Treatment of congenital urethral stenosis (urethral ring) in children. Optic internal urethrotomy in the congenital bulbar urethral stenosis in boys

Abstract

Congenital urethral stenosis in boys occurs at the junction of the entodermal primary urethra and ectodermal secondary urethra. Endoscopically this lesion is recognized as a ring-form stenosis just distal to the external urethral sphincter. It has been considered as rare congenital anomaly in American literature. But in our experience congenital urethral stenosis is an important cause of recurrent urinary tract infections, enuresis, pollakisuria or hematuria in pediatric urological practice.
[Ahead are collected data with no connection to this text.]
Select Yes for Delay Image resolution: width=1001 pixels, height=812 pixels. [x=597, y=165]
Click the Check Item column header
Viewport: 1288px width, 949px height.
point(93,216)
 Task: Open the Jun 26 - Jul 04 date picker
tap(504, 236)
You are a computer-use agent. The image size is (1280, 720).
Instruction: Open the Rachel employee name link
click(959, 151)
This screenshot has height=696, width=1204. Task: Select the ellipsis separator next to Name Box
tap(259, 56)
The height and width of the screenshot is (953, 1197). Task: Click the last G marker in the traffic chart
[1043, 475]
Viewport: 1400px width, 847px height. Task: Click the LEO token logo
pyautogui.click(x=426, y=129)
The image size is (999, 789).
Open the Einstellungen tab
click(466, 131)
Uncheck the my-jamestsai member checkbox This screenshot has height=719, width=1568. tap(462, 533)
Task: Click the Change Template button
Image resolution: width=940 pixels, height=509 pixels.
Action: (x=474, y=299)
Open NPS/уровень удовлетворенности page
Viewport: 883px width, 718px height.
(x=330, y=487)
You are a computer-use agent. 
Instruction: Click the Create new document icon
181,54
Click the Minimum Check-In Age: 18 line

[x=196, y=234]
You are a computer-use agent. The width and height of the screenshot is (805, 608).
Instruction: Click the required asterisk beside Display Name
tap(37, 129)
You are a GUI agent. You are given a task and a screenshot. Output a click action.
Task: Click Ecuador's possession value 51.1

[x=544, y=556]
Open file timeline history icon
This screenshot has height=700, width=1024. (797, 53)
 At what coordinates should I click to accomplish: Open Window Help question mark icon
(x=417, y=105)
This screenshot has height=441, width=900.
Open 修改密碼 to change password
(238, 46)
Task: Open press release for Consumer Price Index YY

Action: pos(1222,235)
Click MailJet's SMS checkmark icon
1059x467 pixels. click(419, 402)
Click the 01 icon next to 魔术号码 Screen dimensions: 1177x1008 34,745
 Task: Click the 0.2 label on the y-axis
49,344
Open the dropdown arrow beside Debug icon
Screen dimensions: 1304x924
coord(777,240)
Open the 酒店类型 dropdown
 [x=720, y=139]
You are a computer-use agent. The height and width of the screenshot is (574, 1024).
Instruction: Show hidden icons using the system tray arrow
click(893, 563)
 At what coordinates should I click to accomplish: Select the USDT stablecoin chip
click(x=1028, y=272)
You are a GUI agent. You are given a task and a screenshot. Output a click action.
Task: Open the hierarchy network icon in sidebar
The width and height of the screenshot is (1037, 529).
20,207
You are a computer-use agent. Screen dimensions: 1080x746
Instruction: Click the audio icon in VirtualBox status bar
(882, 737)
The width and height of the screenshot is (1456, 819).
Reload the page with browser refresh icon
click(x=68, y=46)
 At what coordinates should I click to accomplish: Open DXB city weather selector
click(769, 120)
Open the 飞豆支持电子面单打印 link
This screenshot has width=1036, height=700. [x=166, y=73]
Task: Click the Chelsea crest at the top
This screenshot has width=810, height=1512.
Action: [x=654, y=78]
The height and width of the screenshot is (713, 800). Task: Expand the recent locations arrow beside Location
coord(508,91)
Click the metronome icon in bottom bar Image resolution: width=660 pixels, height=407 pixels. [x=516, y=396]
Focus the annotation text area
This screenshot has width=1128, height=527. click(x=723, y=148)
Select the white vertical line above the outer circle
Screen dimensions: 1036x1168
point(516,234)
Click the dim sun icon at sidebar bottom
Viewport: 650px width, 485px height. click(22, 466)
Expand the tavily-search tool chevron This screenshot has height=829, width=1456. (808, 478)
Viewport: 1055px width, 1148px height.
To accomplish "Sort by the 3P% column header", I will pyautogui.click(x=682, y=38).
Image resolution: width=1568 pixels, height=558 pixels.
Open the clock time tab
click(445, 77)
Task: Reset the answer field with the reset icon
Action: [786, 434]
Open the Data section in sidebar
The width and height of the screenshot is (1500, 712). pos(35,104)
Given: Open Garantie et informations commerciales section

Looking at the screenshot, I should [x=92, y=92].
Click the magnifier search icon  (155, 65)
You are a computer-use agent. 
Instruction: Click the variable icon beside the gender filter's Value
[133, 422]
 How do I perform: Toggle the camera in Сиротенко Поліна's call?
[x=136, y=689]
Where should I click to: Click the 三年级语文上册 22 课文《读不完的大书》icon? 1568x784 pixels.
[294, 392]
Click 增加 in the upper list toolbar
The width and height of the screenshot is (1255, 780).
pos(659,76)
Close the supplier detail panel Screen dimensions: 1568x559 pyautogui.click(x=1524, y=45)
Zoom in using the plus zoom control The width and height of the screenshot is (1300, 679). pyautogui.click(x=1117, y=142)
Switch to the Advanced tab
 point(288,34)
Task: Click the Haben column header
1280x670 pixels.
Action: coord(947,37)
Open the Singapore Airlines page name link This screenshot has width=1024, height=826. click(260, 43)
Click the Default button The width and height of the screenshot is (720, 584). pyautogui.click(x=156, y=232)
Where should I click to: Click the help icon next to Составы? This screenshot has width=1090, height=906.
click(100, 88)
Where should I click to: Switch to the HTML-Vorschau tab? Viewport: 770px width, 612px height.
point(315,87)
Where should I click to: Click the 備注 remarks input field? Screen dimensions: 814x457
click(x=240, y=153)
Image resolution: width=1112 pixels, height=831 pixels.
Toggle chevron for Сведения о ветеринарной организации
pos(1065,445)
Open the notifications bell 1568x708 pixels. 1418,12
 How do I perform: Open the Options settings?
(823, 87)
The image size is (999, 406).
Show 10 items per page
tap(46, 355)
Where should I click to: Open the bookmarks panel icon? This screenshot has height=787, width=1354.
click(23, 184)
It also disturbs spontaneous healing of vesicoureteral reflux. The most effective treatment of this lesion is optic internal urethrotomy under direct vision. We would like to report our experience of optic internal urethrotomy for congenital urethral stenosis in boys. From 1974 to 1986, 226 boys with congenital bulbar urethral stenosis were treated in our clinic. Optic internal urethrotomy was performed using a Sachse urethrotome with a 10 or 13 Fr. sheath. Of the 176 ureters with vesicoureteral reflux, spontaneous disappearance of reflux after optic internal urethrotomy was noted in 62.5% of Grade I-II, 65.0% of Grade III, 28.9% of Grade IV and 16.7% of Grade V ureters. These spontaneous disappearance rates were significantly higher than those of primary vesicoureteral reflux in Grade III, IV and V ureters. Of the drug-resistant enuretic boys with a congenital bulbar urethral stenosis, enuresis disappeared or ameliorated in 69.4% after optic internal urethrotomy. Furthermore, urinary tract infections were mostly prevented by optic internal urethrotomy, irrespective of the presence or absence of vesicoureteral reflux. Our results support the view that congenital urethral stenosis (urethral ring) is an important clinical entity in pediatric urology.